Peran Penting Pembinaan Kepolisian bagi Masyarakat untuk Cegah Kriminalitas
Oleh: Raju Gentara
Salah satu dari 7 kecamatan yang ada di Kabupaten Bangka Barat, Provinsi Kepulauan Bangka Belitung ialah Parittiga. Parittiga sendiri dimekarkan dari Kecamatan Jebus pada tanggal 7 Januari 2011, sekitar 14 tahun lalu.
Kecamatan Parittiga juga disebut kota “tambang”. Karena masyarakat di sana kebanyakan bekerja sebagai penambang timah. Kalau dilihat dari sekilas Kecamatan Parittiga ini aman-aman saja, tapi disisi lain banyak orang yang tidak tahu lebih dalam.

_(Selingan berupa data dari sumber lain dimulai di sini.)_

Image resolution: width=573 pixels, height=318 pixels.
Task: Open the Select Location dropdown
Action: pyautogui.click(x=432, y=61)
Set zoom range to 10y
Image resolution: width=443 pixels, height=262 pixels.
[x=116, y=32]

Sebenarnya apa saja secara detail dan komprehensif yang terjadi di Parittiga. Di sini, penulis akan mengupas beragam kejadian-kejadian yang ada di Parittiga. Dengan harapan ke depannya, pihak kepolisian bisa menanggapi hal-hal ini untuk kebaikan Parittiga itu sendiri.

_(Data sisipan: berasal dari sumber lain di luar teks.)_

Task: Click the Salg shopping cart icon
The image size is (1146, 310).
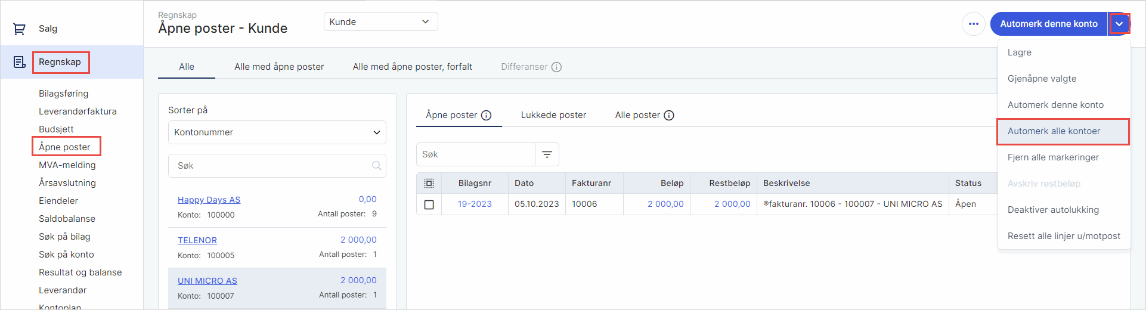Action: coord(19,29)
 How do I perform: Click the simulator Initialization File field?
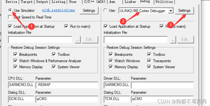tap(40, 39)
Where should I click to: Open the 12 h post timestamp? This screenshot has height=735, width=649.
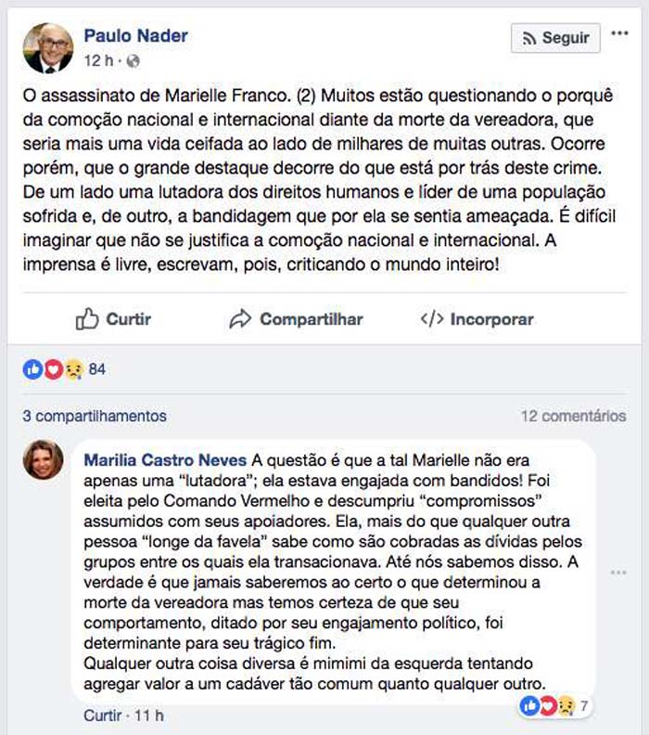click(97, 61)
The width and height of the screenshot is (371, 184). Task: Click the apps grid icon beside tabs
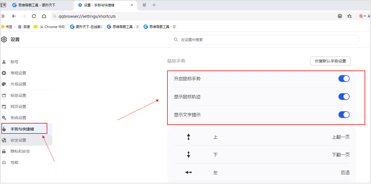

*Pelanggaran Lalu Lintas dan Aspek di Dalamnya
Pengguna kendaraan roda acap kali dilakukan secara ugal-ugalan. Sering kali pengguna sepeda motor di sana menggunakan motor dengan ugal-ugalan yang didominasi kaum muda. Mulai dari aksi balap liar hingga kebut-kebutan sehingga sangat membahayakan pengguna jalan lain.
Di sisi lain banyak juga sepeda motor yang menggunakan knalpot yang tidak sesuai standar. Selain mengganggu Keamanan dan Ketertiban Masyarakat (Kamtibmas) yang aman dan kondusif, hal ini juga memicu dampak negatif lainnya yang sewaktu-waktu terjadi.
Begitu pula lampu lalu lintas yang saya lihat awal pemasangan lampu tersebut masyarakat mematuhinya. Namun dengan seiring berjalan waktu, sudah diabaikan bahkan dianggap tidak berguna lagi, dan sekarang sudah rusak tanpa ada kabar akan diperbaiki.
Berikutnya tidak menggunakan helm. Bisa dikatakan penggunaan helm suatu momen langka di Kecamatan Parittiga. Di lapangan, faktanya hanya beberapa orang saja yang menggunakannya. Di mana kita tahu penggunaan helm sangat penting dalam berkendara.
Yang lain dalam poin pelanggaran lalu lintas ini ialah penggunaan jalan satu arah atau verboden. Masyarakat di Kecamatan Parittiga ini banyak sekali menerobos jalan satu arah tersebut. Bahkan mereka menganggap sepele hal tersebut yang berdampak negatif.